Rabbi Randall J. Konigsburg

Shabbat Shalom

When Rosh Hodesh comes just a week or so after Pesach, it used to be annoying to me. After a week of extra prayers, Torah readings, Musaf and Hallel, after reading Shir HaShirim and praying for Tal/Dew, it is good to get back to normal daily and Shabbat prayer. And yet, just when we think that we have six more weeks until the next holiday, Rosh Hodesh comes along and suddenly we are right back into holiday mode.

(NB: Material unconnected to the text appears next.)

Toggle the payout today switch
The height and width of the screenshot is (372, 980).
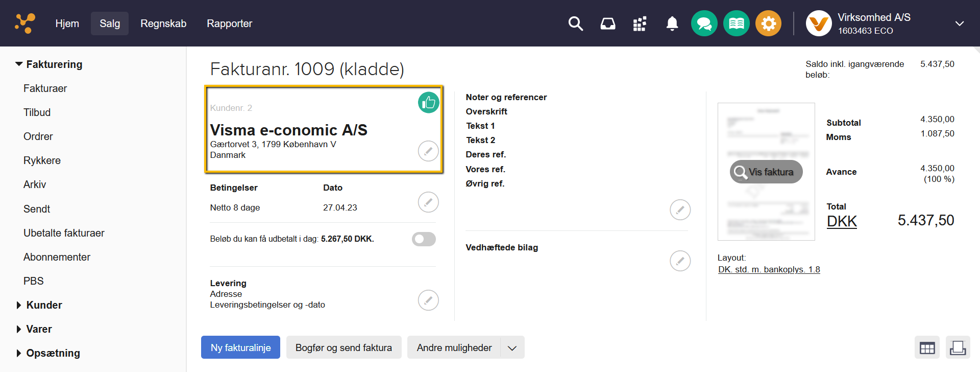coord(424,239)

I don’t mind it so much this year because our Parsha is Tazria and Metzora, parshiot that have a significant “yuck” factor. Unless one is a dermatologist, let’s just say that this section makes me itch! Fortunately. I don’t have to speak about the parsha this week because we have a special haftarah, the haftarah from Isaiah that we read on Shabbat Rosh Hodesh.

In our Haftarah today we find these words from the prophet:

Yet to such a one I look:

To the poor and brokenhearted,
Who is concerned about My word.

As for those who slaughter oxen and slay humans,
Who sacrifice sheep and immolate dogs,
Who present as oblation the blood of swine,
Who offer incense and worship false gods—
Just as they have chosen their ways
And take pleasure in their abominations,

So will I choose to mock them,
To bring on them the very thing they dread.”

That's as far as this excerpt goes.